Your observation is correct. My suggestion (without giving you full solution ) is to use AtomicISize. You can use -1 to represent that an exclusive lock is being held, 0 to represent that no locks are taken and positive number to indicate number of shared locks. Then you could in a loop use load to check if taking requested lock is allowed and compare_exchange to try to atomically set new state.
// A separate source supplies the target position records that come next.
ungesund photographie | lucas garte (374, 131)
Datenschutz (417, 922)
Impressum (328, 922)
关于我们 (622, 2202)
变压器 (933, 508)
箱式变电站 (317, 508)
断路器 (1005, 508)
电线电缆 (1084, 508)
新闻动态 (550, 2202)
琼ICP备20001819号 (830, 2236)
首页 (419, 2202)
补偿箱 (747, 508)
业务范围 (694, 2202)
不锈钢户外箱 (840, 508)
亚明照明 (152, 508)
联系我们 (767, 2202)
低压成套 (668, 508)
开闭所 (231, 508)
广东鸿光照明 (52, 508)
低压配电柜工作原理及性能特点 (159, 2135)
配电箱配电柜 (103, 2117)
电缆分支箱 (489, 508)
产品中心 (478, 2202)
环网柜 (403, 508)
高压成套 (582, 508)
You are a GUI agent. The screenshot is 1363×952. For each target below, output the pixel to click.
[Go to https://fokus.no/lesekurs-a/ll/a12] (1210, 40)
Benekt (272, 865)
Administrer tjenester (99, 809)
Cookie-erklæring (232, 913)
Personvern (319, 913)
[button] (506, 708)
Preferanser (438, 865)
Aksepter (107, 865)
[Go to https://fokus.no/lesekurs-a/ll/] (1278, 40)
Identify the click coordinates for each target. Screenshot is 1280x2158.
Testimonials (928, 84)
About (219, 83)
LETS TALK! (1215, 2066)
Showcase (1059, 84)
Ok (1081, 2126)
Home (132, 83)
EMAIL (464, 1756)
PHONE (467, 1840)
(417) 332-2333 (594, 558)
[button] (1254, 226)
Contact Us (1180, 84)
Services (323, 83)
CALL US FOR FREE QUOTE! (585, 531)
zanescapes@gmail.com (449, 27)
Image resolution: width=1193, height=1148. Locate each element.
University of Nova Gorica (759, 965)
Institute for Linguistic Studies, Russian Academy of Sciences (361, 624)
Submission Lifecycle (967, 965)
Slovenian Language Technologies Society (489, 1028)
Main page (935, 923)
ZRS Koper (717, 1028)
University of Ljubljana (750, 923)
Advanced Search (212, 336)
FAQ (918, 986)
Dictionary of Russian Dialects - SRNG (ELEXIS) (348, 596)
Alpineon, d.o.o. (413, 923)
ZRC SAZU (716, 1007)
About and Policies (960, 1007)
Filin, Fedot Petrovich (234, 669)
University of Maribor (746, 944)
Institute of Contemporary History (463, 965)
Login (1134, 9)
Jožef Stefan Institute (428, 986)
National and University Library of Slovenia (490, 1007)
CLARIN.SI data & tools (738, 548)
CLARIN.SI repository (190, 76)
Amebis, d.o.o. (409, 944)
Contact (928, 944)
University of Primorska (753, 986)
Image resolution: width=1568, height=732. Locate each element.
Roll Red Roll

I am not a master, but this is my idea:

1. lock for read/write which needs a completely atomic op, was splited to two AtomicBool ops, this is fake atomic in fact. You must use a single atomic type to implement it(AtomicU8 at least, for single atomic op).

2. All you used are Relaxed. Obviously there was nothing about memory ordering. You need to learn to use Acquire and Release in conjunction to achieve data synchronization.

3. RwLock usually means a single writer or multiply readers, of course here is the same. So you shouldn't simply set 'writeable' true for every RwReadGuard drop, as you have no idea if this is the last reader. You need some way to record how many readers are still alive here.

   Luckly, earlier in 1, we just mentioned AtomicU8(AtomicU32 in std). It can represent up to 256 states, but only few are used. So we can use the remaining state to count alive readers. For example, u8::MAX for write-lock, and the others for read-locks, 0 means both locks are free. All the operations with AtomicU8 are atomic, nothing is bad.

Perfect!

Unless you call mem::forget on reader locks in a loop in order to test what happens when std::sync::RwLock has too many readers.

(When std::sync::RwLock has too many readers, the result ranges from "panics with a useful error message" to "I'll just abort the runtime without calling the global panic handler or even printing anything :)" or "how about I abort the runtime without calling the global panic handler, but at least print out an incorrect error message about the RwLock being write-locked (because we forgot to consider that the reader count can overflow)".)

Yes, you're right, and I know about it too, but I think it belongs to a higher level of content (as far as this post is concerned), so I didn't mention it here. At the same time, I believe that after truly understanding Rwlock, this point is also easily thought of, as mentioned earlier, 'up to 256 states' limit.

It may be easily thought of, but it's also an easy enough mistake to make that std::sync falls victim to it. (In particular, the no-threads RwLock implementation.)